In deze zaak heeft de Rechtbank Den Haag op 21 juni 2024 uitspraak gedaan in een beroep tegen de maatregel van bewaring die aan eiser was opgelegd door de staatssecretaris van Justitie en Veiligheid. Eiser, een Marokkaanse nationaliteit hebbende, had beroep ingesteld tegen het besluit van 5 juni 2024, waarbij hem de maatregel van bewaring was opgelegd op grond van artikel 59, eerste lid, van de Vreemdelingenwet 2000. De rechtbank heeft het beroep behandeld op 19 juni 2024, waarbij eiser werd bijgestaan door zijn gemachtigde en een tolk aanwezig was.

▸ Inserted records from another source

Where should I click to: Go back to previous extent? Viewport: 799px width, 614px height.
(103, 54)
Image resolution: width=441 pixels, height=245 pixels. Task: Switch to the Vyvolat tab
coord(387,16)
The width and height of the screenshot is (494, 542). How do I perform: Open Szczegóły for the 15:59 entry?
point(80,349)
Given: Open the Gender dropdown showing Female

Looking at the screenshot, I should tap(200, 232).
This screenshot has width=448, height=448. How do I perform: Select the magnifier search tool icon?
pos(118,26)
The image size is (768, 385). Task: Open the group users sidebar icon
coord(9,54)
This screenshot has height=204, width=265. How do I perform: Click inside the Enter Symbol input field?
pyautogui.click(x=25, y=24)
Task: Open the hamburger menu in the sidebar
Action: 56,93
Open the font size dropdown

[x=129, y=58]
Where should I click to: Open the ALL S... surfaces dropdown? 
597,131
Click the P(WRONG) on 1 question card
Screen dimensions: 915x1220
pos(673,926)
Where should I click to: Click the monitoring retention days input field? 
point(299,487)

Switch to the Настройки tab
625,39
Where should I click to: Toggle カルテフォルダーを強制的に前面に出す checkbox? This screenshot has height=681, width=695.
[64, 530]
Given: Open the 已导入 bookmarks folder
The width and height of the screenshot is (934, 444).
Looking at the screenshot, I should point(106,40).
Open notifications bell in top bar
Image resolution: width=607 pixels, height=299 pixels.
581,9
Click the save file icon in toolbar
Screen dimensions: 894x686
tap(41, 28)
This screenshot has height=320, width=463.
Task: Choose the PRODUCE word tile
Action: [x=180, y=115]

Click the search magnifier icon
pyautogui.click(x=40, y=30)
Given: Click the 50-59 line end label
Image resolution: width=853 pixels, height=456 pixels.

De rechtbank overwoog dat eiser ten onrechte aanvoerde dat hij op onjuiste gronden was opgehouden. Eiser was overgenomen uit een strafrechtelijk traject, en de rechtbank oordeelde dat de identiteit van eiser niet als vaststaand kon worden aangenomen, aangezien hij geen officiële identiteitsdocumenten had overgelegd. De rechtbank volgde de argumentatie van verweerder dat de maatregel van bewaring op de juiste grondslag was gebaseerd.
Daarnaast werd er een belangrijke overweging gemaakt over de informatieplicht van verweerder conform artikel 5.3 van het Vreemdelingenbesluit. De rechtbank stelde vast dat verweerder niet had voldaan aan de informatieplicht, maar oordeelde dat dit gebrek niet leidde tot onrechtmatigheid van de maatregel, omdat de belangenafweging in het voordeel van verweerder uitviel. Eiser was voldoende geïnformeerd over de redenen van zijn bewaring, ook al was dit niet schriftelijk in een taal die hij verstond gedaan.
Uiteindelijk verklaarde de rechtbank het beroep ongegrond en wees het verzoek om schadevergoeding af. De rechtbank concludeerde dat de maatregel van bewaring rechtmatig was en dat de gronden die aan de maatregel ten grondslag lagen feitelijk juist waren. De uitspraak werd openbaar gemaakt en er werd een rechtsmiddel tegen de uitspraak aangegeven.